**ОТРЫВОК:**
"""

Сочинение на тему голод

Обновлено: 04.07.2024

У каждого из нас, переживших войну, свои воспоминания о голоде,
и каждый по-своему его оценивает и переживает. Голод и нищета у
каждого из нас остались в памяти до последнего вздоха. И, сейчас,
об этом больно и тяжело вспоминать. Но напоминать об этом, нашим
потомкам надо, чтобы не черствели их души. Чтобы знали, что жизнь
без этих чудовищных явлений надо ценить, беречь и за неё надо бороться.
Казахстан, это укрытие от фашистов, от фронта, от бомбёжки, но не
от голода. Голод подбирается постепенно, замедленно. Это когда
ложишься спать, а уснуть не можешь, сосёт под ложечкой. Это, когда
по утрам нет силы, встать с постели. Это когда своими маленькими
ручонками обнимаешь талию указательными и большими пальцами и
они касаются друг друга. Это, наконец, когда есть позывы в туалет и
при всех потугах ничего не получается. Это уже конец. Но хочется жить.
Надо искать еду. И мы, дети её находили.
Мы в деревне съели всех воробышек, кроме тех которые несли нам
крохотные яйца. Мы знали все воробьиные гнезда и ежедневно
собирали дань. Запомнились мне гнезда в колодцах. Колодцы были
выложены круглыми шахтами из булыжников и камней, среди которых
были ниши с гнездами. Мы спускались вглубь шахты и собирали яйца
в кепку. Для нас, ребятишек 7 – 10 лет это был подвиг. Было страшно
смотреть вниз, но голод гнал. Вокруг колодца тебя ждала ватага из
братьев и сестер младших по возрасту. Сейчас трудно даже представить
эти крохотульки, вареными или жареными, но это так. Это была
борьба за выживание.
Другой источник для выживания были суслики. Нам повезло, что на
бывших полях их развелось достаточно много. Довольно часто, после
сбора яиц, мы выходили в степь. За сусликами. Со временем была
отработана технология. Малыши выходили в степь, высматривали
сусликов, загоняли в норы и караулили, чтобы те не сбежали. Ребята
постарше подносили воду. Вода была далеко так, что приходилось
наполнять по полведра и цепью, за каждое ведро с двух сторон несли.

"""

**ЗАДАНИЯ К ВЫПОЛНЕНИЮ:**
(a) Во что, согласно отрывку, дети собирали яйца, спускаясь вглубь шахты колодца?
(b) Процитируйте фрагмент отрывка между словами «У каждого из» и «дети её находили.» включительно.
Записи, приведённые далее, с отрывком не связаны.

**ИСХОДНЫЕ ДАННЫЕ:**
"""

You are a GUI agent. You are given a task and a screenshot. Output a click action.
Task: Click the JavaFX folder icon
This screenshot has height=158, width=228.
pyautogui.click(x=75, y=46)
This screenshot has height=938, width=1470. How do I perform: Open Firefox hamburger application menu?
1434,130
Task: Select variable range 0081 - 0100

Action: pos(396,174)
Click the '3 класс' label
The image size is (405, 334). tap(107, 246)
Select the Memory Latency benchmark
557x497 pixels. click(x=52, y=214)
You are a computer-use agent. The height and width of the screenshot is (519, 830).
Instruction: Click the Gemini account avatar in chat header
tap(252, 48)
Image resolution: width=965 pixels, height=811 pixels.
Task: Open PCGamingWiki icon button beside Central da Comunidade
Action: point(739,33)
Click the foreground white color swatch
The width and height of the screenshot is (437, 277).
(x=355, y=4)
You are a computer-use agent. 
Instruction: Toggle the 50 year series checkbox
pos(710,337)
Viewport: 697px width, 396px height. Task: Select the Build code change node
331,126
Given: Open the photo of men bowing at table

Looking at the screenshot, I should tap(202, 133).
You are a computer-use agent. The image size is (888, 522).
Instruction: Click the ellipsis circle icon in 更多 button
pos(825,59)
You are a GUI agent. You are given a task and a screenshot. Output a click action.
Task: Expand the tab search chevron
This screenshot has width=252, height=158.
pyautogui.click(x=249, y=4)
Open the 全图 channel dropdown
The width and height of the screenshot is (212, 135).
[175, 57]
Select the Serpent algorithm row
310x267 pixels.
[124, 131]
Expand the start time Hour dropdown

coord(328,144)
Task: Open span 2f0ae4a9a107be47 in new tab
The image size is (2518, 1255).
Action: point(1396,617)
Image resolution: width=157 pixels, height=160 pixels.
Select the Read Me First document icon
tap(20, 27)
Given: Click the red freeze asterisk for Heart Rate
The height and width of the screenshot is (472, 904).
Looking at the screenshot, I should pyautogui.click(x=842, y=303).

"""

**ОТВЕТЫ:**
(a) В кепку.

(b)
У каждого из нас, переживших войну, свои воспоминания о голоде,
и каждый по-своему его оценивает и переживает. Голод и нищета у
каждого из нас остались в памяти до последнего вздоха. И, сейчас,
об этом больно и тяжело вспоминать. Но напоминать об этом, нашим
потомкам надо, чтобы не черствели их души. Чтобы знали, что жизнь
без этих чудовищных явлений надо ценить, беречь и за неё надо бороться.
Казахстан, это укрытие от фашистов, от фронта, от бомбёжки, но не
от голода. Голод подбирается постепенно, замедленно. Это когда
ложишься спать, а уснуть не можешь, сосёт под ложечкой. Это, когда
по утрам нет силы, встать с постели. Это когда своими маленькими
ручонками обнимаешь талию указательными и большими пальцами и
они касаются друг друга. Это, наконец, когда есть позывы в туалет и
при всех потугах ничего не получается. Это уже конец. Но хочется жить.
Надо искать еду. И мы, дети её находили.